To the House Health Finance and Policy Committee:

On behalf of the hospitals and health systems we serve, we write to you with grave concerns about our ability to provide access and care to our patients if the new mandates proposed in SF 1561 are passed. As chief nursing officers (CNOs), dedicated to our patient care mission, we respectfully submit the following comments on SF 1561, strongly opposing any state government mandate that establishes nurse staffing ratios in our hospitals and health systems.

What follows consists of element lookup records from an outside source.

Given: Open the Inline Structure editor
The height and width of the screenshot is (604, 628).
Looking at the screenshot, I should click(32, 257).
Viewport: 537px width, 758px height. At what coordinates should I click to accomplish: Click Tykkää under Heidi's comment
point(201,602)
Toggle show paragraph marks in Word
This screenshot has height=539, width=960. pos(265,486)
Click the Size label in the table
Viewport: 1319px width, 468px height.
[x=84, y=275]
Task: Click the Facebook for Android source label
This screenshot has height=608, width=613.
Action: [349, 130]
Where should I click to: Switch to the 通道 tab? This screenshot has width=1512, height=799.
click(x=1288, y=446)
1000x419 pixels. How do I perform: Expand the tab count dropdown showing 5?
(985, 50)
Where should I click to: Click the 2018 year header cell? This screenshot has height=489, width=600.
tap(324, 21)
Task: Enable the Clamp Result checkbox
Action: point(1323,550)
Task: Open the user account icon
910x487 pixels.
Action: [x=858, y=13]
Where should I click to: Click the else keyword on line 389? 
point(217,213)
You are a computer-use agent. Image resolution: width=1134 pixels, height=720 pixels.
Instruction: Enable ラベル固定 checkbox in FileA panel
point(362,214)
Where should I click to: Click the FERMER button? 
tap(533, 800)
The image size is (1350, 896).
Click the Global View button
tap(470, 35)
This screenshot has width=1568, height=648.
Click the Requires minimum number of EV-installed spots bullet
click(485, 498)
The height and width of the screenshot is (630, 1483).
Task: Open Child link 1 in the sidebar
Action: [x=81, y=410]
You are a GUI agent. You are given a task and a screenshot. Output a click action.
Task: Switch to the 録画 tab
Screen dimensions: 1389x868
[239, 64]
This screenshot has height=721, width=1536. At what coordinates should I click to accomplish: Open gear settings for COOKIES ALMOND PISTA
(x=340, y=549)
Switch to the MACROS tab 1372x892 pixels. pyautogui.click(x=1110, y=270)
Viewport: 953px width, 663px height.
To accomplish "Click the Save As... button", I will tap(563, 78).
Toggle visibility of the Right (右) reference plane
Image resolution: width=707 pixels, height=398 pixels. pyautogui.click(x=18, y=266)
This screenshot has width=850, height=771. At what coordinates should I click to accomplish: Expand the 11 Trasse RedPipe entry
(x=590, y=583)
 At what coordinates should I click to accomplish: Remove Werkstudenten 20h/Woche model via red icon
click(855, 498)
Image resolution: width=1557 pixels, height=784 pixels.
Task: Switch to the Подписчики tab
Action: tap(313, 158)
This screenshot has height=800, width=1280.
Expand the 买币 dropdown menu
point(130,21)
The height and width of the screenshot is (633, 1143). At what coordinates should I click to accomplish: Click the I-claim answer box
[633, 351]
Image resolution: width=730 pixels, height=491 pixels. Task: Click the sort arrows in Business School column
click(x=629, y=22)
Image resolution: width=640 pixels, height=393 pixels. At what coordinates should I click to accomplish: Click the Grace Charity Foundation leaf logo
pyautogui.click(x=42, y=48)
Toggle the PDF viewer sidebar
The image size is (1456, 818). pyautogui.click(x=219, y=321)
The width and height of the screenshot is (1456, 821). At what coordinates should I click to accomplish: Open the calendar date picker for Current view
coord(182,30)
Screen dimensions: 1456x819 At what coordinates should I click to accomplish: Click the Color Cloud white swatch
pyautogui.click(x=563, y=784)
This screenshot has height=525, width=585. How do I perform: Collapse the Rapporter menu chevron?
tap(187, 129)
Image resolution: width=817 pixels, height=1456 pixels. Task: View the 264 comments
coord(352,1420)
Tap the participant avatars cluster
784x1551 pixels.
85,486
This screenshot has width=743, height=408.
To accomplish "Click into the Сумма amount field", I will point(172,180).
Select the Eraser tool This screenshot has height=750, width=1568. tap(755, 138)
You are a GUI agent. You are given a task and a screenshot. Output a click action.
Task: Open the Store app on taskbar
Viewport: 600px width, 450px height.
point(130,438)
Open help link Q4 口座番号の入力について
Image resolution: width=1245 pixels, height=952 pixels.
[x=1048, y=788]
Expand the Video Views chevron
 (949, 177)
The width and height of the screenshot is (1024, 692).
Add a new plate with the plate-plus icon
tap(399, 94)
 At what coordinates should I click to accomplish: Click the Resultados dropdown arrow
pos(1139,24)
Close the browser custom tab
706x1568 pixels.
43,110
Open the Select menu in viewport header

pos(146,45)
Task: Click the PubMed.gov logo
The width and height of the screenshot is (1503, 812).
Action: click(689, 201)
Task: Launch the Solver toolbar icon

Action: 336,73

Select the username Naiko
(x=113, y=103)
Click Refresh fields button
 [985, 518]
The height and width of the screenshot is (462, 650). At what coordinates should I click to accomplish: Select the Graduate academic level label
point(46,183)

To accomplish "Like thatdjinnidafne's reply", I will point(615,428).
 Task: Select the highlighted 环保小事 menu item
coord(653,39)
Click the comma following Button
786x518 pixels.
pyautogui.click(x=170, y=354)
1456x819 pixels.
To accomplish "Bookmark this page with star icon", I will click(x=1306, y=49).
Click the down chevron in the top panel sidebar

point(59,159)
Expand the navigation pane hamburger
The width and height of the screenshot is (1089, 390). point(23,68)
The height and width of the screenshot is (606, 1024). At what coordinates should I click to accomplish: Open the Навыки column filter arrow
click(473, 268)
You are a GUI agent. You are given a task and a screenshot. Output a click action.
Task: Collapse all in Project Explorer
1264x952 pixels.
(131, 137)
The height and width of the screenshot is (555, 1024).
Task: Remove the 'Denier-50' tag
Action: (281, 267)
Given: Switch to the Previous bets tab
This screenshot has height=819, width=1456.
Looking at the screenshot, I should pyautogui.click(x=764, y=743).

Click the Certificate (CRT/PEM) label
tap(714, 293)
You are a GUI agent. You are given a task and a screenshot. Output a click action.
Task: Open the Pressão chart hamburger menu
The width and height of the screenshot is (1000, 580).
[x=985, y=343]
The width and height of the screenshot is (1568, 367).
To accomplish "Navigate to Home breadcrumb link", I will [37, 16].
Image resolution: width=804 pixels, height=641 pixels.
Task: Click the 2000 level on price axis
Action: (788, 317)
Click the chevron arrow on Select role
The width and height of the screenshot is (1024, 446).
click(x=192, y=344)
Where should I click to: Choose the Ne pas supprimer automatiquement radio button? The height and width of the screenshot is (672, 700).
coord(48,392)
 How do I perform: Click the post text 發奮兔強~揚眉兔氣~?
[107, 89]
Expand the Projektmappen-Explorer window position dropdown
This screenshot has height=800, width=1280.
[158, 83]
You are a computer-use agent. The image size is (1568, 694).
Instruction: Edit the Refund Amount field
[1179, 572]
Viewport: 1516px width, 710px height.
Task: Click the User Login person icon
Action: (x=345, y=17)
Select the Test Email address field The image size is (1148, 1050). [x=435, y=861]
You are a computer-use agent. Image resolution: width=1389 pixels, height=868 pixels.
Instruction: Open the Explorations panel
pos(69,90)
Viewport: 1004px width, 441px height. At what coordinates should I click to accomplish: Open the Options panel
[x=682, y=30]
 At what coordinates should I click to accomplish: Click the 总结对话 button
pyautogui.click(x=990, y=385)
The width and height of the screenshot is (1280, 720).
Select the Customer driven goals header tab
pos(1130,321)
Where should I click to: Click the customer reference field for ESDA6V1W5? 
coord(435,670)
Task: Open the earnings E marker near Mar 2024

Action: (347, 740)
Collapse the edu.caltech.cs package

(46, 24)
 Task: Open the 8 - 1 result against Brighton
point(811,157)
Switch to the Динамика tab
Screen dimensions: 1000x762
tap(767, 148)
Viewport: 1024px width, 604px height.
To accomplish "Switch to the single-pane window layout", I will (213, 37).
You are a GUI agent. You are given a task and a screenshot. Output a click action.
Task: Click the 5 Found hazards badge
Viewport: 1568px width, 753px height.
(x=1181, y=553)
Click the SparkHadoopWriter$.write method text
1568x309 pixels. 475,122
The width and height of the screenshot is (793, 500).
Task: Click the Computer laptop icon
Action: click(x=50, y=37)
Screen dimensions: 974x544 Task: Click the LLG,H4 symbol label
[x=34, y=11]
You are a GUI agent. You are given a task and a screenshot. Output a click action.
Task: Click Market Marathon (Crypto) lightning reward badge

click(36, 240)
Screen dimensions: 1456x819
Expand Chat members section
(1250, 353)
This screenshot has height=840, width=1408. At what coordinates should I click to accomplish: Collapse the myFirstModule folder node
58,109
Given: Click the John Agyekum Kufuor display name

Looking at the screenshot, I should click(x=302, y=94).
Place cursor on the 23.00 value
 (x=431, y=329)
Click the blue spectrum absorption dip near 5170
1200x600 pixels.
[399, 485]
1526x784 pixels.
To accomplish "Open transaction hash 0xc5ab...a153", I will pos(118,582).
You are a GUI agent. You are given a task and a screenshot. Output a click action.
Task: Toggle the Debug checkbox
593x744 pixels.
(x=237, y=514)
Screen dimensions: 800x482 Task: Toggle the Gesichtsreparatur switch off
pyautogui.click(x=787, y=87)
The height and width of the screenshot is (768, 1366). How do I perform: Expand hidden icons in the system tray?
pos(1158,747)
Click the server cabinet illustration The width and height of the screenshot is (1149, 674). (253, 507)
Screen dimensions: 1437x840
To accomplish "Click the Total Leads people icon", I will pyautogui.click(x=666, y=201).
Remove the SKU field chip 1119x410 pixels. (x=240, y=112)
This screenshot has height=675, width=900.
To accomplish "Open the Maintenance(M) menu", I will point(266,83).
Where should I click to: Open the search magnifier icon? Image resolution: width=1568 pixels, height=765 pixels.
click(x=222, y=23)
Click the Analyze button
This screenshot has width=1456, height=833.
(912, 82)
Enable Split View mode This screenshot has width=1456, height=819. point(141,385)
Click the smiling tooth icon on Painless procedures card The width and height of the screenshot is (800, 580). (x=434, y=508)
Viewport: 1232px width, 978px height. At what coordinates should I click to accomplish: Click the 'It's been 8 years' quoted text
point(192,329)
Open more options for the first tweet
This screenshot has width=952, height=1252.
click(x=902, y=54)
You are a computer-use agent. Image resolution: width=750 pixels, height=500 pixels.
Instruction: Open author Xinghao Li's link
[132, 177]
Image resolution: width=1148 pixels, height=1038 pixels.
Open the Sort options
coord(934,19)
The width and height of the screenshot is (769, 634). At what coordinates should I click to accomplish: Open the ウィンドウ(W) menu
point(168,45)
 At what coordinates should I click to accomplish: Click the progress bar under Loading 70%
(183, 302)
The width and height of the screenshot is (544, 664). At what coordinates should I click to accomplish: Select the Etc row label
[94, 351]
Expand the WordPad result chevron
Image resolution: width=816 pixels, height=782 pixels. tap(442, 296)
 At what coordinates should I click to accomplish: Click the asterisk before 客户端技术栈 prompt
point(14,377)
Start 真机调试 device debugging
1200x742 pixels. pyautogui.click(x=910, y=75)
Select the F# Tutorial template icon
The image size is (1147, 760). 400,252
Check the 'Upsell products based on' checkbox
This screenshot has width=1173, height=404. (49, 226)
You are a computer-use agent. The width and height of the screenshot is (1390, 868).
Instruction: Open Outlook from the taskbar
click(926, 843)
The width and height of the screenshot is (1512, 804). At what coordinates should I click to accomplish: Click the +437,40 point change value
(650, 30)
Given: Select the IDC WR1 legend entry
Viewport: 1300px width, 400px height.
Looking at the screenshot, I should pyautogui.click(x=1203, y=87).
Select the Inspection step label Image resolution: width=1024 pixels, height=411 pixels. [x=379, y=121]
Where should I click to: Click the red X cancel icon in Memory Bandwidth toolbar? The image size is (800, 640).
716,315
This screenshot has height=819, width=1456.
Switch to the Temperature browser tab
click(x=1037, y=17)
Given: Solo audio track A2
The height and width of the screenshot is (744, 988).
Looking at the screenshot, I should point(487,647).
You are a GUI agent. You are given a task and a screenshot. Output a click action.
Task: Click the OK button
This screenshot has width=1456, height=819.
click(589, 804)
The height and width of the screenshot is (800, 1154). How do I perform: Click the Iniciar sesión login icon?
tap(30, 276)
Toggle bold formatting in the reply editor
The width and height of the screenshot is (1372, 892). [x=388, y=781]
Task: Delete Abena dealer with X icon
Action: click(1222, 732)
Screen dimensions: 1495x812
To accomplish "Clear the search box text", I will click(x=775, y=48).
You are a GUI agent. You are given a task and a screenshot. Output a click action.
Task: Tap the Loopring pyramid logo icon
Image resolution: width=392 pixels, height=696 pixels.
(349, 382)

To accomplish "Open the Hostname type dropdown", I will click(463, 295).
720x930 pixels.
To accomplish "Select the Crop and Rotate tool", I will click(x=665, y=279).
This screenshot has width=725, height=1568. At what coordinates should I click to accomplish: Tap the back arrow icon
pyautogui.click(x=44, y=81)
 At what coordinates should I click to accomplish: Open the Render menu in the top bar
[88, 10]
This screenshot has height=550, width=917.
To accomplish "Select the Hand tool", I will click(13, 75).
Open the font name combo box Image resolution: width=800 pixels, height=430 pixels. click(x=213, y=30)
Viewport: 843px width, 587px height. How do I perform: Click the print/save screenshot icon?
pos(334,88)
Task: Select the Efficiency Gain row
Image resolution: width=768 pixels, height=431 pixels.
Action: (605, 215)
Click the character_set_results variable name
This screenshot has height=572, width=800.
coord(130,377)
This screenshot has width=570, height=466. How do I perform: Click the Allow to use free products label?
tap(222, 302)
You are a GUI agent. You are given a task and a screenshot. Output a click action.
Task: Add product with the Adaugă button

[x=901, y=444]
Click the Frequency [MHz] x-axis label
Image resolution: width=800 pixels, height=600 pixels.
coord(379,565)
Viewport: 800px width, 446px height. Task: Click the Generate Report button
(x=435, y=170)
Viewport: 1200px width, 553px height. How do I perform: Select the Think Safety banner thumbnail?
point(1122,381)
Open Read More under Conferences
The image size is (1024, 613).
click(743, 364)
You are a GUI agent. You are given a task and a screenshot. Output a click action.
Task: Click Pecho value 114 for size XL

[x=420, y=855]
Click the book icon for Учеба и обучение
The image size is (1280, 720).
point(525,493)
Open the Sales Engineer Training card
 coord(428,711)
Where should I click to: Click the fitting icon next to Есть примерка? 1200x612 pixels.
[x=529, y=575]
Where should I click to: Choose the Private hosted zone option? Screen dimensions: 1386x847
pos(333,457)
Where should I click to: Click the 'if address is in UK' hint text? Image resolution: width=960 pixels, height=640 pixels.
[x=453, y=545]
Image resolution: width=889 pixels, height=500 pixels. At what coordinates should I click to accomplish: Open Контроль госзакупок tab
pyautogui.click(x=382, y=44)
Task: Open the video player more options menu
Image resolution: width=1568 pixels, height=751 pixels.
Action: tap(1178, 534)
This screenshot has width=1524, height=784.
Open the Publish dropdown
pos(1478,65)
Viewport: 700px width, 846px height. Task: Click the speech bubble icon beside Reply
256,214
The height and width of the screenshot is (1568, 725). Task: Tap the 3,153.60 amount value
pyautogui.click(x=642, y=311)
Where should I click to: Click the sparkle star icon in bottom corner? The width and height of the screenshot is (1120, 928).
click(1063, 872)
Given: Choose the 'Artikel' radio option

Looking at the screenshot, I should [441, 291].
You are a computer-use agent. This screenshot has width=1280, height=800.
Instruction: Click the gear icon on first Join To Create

Staffing and caring for patients is about more than just the number of registered nurses (RNs). The entire care team — each of whom brings a necessary skill set in serving patients — is critical to ensuring care, including team members like licensed practical nurses (LPNs), nurses’ aides, respiratory therapists, physical therapists, pharmacists, and physicians. Flexibility in assigning the right care team is critical to positive patient outcomes and the capacity to serve community needs at the right time.

This bill calls for the creation of two new hospital committees. The first is an overall staffing committee that would decide hospital and unit RN staffing ratios. Currently, CNOs work with their teams throughout the day to assess patient volumes, patient acuity, and staffing capacity. This bill would move this function to a committee that meets quarterly. The bill also calls for arbitration if the staffing committee does not agree on the staffing plan. If the hospital does not accept the staffing plan approved by a majority of the staffing committee, they may opt to go to arbitration but must implement the staffing ratios from the staffing committee in the meantime.


The second committee mandated in the bill is a "Hospital Nurse Workload Committee" that would create, implement, and maintain dispute resolution procedures to address concerns raised in anonymously submitted safe staffing forms. If these anonymous complaints are not resolved within 30 days, the matter would go to arbitration. This arbitration process would slow down decision making, worsen culture, and add unnecessary expense and bureaucracy.

In addition to inserting an unnecessary committee process into patient care decisions, this bill requires that the commissioner of health create a public grading system of hospitals based on unsafe staffing reports, adherence to staffing plans, etc. This grading system would also include the number of acts of violence against health care workers. While we completely agree that violence in health care settings needs to be addressed with additional focus and state resources, this grading approach would penalize those hospitals that provide inpatient mental health services to their communities.

We would support some provisions in the bill, including funding mental health services for care teams and expanding loan forgiveness programs for registered nurses. Given that there are more than 40,000 health care job openings in Minnesota, including more than 5,000 RN vacancies in hospitals and health systems, multipronged strategies are needed to address our current workforce challenges. Creating new committees will not attract more individuals into the nursing profession.

There are elements in the violence prevention section of the bill that are good faith efforts at advancing collaboration to improve safety for our employees and patients. Unfortunately, the bill’s staffing mandates are untenable for hospitals and health systems and will inevitably hurt our communities by limiting care for patients.

In closing, this bill would have drastic negative consequences to patient care. If implemented, the unnecessary mandates called for in this bill would inevitably lead to unit closures, rising costs, longer wait times for patients, and the loss of vital health care services that communities rely on. Patients would need to be turned away for admission if the hospital did not have capacity due to the constraints forced by its staffing plan. The consequences for a community or patient needing care could be dire. We strongly urge legislators to delete Article 2 of the bill as introduced and focus on the positive and collaborative provisions in the bill. Thank you for your consideration of our urgent concerns.